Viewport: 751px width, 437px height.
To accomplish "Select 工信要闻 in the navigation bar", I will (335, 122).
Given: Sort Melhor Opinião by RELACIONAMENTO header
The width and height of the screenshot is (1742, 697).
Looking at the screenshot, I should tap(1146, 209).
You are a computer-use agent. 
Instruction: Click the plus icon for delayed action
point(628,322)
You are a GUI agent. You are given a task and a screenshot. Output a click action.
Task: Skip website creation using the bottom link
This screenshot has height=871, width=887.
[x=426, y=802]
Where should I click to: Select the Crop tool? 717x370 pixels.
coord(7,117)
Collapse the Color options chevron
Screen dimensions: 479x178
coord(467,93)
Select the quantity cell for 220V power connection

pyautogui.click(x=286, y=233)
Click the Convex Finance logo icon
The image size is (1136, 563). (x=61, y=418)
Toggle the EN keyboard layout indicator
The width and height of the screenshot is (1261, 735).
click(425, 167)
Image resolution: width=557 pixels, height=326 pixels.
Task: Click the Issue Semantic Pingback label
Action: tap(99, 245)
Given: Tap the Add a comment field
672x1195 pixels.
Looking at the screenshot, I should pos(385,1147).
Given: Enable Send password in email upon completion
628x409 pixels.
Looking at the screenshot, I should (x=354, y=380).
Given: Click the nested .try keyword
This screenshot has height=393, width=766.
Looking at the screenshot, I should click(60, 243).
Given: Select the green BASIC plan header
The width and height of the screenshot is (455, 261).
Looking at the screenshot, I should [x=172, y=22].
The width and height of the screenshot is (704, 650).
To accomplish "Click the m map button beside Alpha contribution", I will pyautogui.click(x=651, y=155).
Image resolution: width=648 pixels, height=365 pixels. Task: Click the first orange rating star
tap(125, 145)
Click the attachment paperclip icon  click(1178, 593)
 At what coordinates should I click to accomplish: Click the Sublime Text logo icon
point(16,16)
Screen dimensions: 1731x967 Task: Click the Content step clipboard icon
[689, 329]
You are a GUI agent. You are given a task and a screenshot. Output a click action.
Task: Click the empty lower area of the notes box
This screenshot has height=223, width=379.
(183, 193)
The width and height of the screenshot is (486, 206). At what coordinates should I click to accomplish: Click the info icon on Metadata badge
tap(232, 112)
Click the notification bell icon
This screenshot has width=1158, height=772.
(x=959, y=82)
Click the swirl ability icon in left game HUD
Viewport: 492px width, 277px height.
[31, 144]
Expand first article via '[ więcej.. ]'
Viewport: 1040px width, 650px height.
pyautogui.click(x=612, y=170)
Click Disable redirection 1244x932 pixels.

---

Activity » Your answer should be the lines of the listing above between the line holding "672x1195 pixels." and the line holding "Given: Select the green BASIC plan header", inclusive, restated word for word and alone.

Response to the task »
672x1195 pixels.
Looking at the screenshot, I should pos(385,1147).
Given: Enable Send password in email upon completion
628x409 pixels.
Looking at the screenshot, I should (x=354, y=380).
Given: Click the nested .try keyword
This screenshot has height=393, width=766.
Looking at the screenshot, I should click(60, 243).
Given: Select the green BASIC plan header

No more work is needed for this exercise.